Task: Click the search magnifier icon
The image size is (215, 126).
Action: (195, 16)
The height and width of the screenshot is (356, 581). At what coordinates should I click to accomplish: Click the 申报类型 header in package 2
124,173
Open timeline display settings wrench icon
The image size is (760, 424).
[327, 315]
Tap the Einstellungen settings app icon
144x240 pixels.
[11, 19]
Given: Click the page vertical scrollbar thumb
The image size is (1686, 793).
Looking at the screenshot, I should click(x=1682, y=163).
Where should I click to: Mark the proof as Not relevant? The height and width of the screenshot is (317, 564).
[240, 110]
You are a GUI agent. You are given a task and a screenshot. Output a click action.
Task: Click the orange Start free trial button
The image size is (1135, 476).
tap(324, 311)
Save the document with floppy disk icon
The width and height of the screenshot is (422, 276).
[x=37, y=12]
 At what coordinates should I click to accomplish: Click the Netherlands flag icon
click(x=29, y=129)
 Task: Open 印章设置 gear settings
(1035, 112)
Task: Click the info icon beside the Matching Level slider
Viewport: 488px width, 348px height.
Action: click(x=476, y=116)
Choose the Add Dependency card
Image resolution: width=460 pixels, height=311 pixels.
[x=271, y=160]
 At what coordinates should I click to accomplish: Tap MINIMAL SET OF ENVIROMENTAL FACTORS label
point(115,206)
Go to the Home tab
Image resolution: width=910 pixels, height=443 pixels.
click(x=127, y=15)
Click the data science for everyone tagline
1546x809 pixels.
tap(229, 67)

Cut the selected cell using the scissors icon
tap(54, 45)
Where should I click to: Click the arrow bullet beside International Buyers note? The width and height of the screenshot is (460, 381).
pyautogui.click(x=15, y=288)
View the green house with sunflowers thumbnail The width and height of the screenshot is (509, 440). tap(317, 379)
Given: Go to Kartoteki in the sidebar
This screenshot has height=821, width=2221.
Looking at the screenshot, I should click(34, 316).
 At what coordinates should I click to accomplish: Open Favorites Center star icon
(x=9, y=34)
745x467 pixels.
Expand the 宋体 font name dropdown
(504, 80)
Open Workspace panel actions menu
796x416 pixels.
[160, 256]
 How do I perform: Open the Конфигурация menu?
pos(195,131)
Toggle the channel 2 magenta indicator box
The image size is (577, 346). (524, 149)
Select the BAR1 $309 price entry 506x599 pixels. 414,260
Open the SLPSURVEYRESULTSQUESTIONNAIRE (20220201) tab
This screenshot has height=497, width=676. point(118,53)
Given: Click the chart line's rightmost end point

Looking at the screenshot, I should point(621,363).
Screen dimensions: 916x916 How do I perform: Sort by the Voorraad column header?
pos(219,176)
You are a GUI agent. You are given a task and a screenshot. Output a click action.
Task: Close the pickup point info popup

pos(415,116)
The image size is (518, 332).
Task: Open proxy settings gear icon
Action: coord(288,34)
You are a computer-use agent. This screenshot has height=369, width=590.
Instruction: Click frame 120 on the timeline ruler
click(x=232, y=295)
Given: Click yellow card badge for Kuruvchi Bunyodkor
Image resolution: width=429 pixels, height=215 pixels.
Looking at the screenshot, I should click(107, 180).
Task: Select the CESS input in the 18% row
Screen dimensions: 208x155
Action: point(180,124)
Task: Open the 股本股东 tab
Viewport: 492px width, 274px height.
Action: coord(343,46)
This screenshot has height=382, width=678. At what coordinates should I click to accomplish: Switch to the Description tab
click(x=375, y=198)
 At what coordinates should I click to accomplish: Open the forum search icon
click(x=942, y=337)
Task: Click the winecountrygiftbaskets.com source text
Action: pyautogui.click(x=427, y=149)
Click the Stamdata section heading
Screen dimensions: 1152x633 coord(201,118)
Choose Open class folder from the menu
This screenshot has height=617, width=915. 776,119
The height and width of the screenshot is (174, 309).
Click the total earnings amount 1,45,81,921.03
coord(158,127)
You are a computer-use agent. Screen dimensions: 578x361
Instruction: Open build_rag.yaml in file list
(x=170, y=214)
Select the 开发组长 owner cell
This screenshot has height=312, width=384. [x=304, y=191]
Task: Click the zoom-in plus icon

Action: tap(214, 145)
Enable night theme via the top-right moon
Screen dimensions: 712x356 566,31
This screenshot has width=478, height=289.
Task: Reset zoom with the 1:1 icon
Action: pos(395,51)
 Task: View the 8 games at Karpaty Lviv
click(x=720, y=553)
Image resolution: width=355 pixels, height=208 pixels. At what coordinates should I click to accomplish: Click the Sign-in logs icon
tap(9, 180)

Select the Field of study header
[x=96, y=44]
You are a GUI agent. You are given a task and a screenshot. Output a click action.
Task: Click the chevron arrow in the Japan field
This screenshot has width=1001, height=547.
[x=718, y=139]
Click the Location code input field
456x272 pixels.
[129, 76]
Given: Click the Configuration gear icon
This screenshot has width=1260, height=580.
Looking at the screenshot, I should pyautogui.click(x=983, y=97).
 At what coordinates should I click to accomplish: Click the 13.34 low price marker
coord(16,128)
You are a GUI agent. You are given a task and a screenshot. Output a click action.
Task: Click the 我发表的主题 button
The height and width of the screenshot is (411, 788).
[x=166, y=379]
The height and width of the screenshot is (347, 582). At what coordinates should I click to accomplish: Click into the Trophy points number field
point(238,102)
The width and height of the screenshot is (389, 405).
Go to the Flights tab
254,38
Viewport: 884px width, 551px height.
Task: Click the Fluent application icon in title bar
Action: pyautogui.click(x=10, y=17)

**Your instructions:**
Set down each entry again, exactly as written.

**Completed exercise:**
Task: Click the search magnifier icon
The image size is (215, 126).
Action: (195, 16)
The height and width of the screenshot is (356, 581). At what coordinates should I click to accomplish: Click the 申报类型 header in package 2
124,173
Open timeline display settings wrench icon
The image size is (760, 424).
[327, 315]
Tap the Einstellungen settings app icon
144x240 pixels.
[11, 19]
Given: Click the page vertical scrollbar thumb
The image size is (1686, 793).
Looking at the screenshot, I should click(x=1682, y=163).
Where should I click to: Mark the proof as Not relevant? The height and width of the screenshot is (317, 564).
[240, 110]
You are a GUI agent. You are given a task and a screenshot. Output a click action.
Task: Click the orange Start free trial button
The image size is (1135, 476).
tap(324, 311)
Save the document with floppy disk icon
The width and height of the screenshot is (422, 276).
[x=37, y=12]
 At what coordinates should I click to accomplish: Click the Netherlands flag icon
click(x=29, y=129)
 Task: Open 印章设置 gear settings
(1035, 112)
Task: Click the info icon beside the Matching Level slider
Viewport: 488px width, 348px height.
Action: click(x=476, y=116)
Choose the Add Dependency card
Image resolution: width=460 pixels, height=311 pixels.
[x=271, y=160]
 At what coordinates should I click to accomplish: Tap MINIMAL SET OF ENVIROMENTAL FACTORS label
point(115,206)
Go to the Home tab
Image resolution: width=910 pixels, height=443 pixels.
click(x=127, y=15)
Click the data science for everyone tagline
1546x809 pixels.
tap(229, 67)

Cut the selected cell using the scissors icon
tap(54, 45)
Where should I click to: Click the arrow bullet beside International Buyers note? The width and height of the screenshot is (460, 381).
pyautogui.click(x=15, y=288)
View the green house with sunflowers thumbnail The width and height of the screenshot is (509, 440). tap(317, 379)
Given: Go to Kartoteki in the sidebar
This screenshot has height=821, width=2221.
Looking at the screenshot, I should click(34, 316).
 At what coordinates should I click to accomplish: Open Favorites Center star icon
(x=9, y=34)
745x467 pixels.
Expand the 宋体 font name dropdown
(504, 80)
Open Workspace panel actions menu
796x416 pixels.
[160, 256]
 How do I perform: Open the Конфигурация menu?
pos(195,131)
Toggle the channel 2 magenta indicator box
The image size is (577, 346). (524, 149)
Select the BAR1 $309 price entry 506x599 pixels. 414,260
Open the SLPSURVEYRESULTSQUESTIONNAIRE (20220201) tab
This screenshot has height=497, width=676. point(118,53)
Given: Click the chart line's rightmost end point

Looking at the screenshot, I should point(621,363).
Screen dimensions: 916x916 How do I perform: Sort by the Voorraad column header?
pos(219,176)
You are a GUI agent. You are given a task and a screenshot. Output a click action.
Task: Close the pickup point info popup

pos(415,116)
The image size is (518, 332).
Task: Open proxy settings gear icon
Action: coord(288,34)
You are a computer-use agent. This screenshot has height=369, width=590.
Instruction: Click frame 120 on the timeline ruler
click(x=232, y=295)
Given: Click yellow card badge for Kuruvchi Bunyodkor
Image resolution: width=429 pixels, height=215 pixels.
Looking at the screenshot, I should click(107, 180).
Task: Select the CESS input in the 18% row
Screen dimensions: 208x155
Action: point(180,124)
Task: Open the 股本股东 tab
Viewport: 492px width, 274px height.
Action: coord(343,46)
This screenshot has height=382, width=678. At what coordinates should I click to accomplish: Switch to the Description tab
click(x=375, y=198)
 At what coordinates should I click to accomplish: Open the forum search icon
click(x=942, y=337)
Task: Click the winecountrygiftbaskets.com source text
Action: pyautogui.click(x=427, y=149)
Click the Stamdata section heading
Screen dimensions: 1152x633 coord(201,118)
Choose Open class folder from the menu
This screenshot has height=617, width=915. 776,119
The height and width of the screenshot is (174, 309).
Click the total earnings amount 1,45,81,921.03
coord(158,127)
You are a computer-use agent. Screen dimensions: 578x361
Instruction: Open build_rag.yaml in file list
(x=170, y=214)
Select the 开发组长 owner cell
This screenshot has height=312, width=384. [x=304, y=191]
Task: Click the zoom-in plus icon

Action: tap(214, 145)
Enable night theme via the top-right moon
Screen dimensions: 712x356 566,31
This screenshot has width=478, height=289.
Task: Reset zoom with the 1:1 icon
Action: pos(395,51)
 Task: View the 8 games at Karpaty Lviv
click(x=720, y=553)
Image resolution: width=355 pixels, height=208 pixels. At what coordinates should I click to accomplish: Click the Sign-in logs icon
tap(9, 180)

Select the Field of study header
[x=96, y=44]
You are a GUI agent. You are given a task and a screenshot. Output a click action.
Task: Click the chevron arrow in the Japan field
This screenshot has width=1001, height=547.
[x=718, y=139]
Click the Location code input field
456x272 pixels.
[129, 76]
Given: Click the Configuration gear icon
This screenshot has width=1260, height=580.
Looking at the screenshot, I should pyautogui.click(x=983, y=97).
 At what coordinates should I click to accomplish: Click the 13.34 low price marker
coord(16,128)
You are a GUI agent. You are given a task and a screenshot. Output a click action.
Task: Click the 我发表的主题 button
The height and width of the screenshot is (411, 788).
[x=166, y=379]
The height and width of the screenshot is (347, 582). At what coordinates should I click to accomplish: Click into the Trophy points number field
point(238,102)
The width and height of the screenshot is (389, 405).
Go to the Flights tab
254,38
Viewport: 884px width, 551px height.
Task: Click the Fluent application icon in title bar
Action: pyautogui.click(x=10, y=17)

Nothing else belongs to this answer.